===== RECORDED INFORMATION =====

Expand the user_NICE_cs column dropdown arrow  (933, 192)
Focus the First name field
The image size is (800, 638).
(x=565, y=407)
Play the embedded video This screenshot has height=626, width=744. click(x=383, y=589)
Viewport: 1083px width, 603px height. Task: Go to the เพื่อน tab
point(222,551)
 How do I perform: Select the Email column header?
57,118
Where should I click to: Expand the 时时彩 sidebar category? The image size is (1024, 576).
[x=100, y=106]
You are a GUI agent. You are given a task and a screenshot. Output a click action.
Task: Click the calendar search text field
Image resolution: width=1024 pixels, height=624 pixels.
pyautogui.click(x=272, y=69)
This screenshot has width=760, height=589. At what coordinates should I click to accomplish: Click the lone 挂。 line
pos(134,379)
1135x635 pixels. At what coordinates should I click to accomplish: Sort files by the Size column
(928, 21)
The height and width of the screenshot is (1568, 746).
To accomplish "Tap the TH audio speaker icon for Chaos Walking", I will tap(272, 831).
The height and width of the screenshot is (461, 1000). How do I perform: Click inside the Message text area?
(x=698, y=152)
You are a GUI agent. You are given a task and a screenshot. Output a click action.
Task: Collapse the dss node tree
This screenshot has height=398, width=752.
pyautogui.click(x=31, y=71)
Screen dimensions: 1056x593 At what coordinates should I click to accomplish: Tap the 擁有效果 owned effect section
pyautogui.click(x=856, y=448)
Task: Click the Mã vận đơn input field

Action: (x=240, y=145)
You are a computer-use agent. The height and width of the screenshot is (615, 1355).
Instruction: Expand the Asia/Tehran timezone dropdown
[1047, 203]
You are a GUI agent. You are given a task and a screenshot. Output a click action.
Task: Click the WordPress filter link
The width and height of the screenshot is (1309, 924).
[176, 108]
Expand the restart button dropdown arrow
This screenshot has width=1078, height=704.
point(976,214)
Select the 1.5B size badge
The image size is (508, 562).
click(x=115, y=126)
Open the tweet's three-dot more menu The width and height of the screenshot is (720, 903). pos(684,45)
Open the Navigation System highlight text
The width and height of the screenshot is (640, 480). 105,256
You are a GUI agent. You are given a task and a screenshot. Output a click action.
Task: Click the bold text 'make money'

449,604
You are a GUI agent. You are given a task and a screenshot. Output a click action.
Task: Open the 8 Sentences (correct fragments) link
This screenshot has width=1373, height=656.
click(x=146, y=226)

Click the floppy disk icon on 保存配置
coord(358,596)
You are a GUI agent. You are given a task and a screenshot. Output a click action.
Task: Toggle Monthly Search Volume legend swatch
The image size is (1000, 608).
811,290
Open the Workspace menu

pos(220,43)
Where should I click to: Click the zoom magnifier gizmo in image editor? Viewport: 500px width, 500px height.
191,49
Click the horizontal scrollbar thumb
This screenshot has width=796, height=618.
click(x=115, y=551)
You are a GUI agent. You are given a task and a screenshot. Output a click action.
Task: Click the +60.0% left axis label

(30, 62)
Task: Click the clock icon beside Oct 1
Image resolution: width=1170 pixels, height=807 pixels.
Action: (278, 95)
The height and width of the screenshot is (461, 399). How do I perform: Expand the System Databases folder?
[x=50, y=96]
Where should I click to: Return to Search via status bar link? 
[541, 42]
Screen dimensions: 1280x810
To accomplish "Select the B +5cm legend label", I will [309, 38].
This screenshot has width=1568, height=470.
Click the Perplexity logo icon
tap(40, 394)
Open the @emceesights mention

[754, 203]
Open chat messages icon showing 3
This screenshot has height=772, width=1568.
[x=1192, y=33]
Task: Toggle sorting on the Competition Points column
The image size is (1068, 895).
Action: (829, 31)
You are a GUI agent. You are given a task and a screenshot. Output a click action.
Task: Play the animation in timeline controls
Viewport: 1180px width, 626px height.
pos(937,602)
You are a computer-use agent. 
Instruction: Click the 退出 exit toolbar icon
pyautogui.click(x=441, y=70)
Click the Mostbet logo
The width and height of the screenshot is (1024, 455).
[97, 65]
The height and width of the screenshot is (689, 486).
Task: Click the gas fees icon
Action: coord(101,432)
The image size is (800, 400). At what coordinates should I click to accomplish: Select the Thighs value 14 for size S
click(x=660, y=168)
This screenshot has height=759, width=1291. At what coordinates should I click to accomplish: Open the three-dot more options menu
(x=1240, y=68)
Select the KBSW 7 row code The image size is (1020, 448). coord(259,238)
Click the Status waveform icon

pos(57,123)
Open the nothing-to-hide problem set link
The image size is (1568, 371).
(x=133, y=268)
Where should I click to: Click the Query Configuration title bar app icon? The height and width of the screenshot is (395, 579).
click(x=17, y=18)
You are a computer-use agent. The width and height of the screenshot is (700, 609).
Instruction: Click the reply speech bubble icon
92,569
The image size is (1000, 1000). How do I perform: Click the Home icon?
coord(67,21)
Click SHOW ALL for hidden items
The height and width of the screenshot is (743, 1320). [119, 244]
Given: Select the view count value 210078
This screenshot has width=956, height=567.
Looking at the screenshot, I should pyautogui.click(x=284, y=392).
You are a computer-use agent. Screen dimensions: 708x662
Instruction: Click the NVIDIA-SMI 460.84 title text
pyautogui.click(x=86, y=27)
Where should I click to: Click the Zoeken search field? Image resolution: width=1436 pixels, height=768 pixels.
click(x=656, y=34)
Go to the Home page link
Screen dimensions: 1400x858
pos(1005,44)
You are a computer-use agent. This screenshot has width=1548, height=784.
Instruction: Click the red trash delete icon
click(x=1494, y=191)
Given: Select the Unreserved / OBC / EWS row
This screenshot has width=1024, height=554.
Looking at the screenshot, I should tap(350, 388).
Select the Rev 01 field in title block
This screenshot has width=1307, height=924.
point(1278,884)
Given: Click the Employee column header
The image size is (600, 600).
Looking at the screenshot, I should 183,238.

=====

[WHAT YOU ARE ASKED TO DO]: Each line from the one containing "This screenshot has width=1307, height=924." through the last line of the entries is to be copied exactly, with no other lines added.

[COMPLETED EXERCISE]:
This screenshot has width=1307, height=924.
point(1278,884)
Given: Click the Employee column header
The image size is (600, 600).
Looking at the screenshot, I should 183,238.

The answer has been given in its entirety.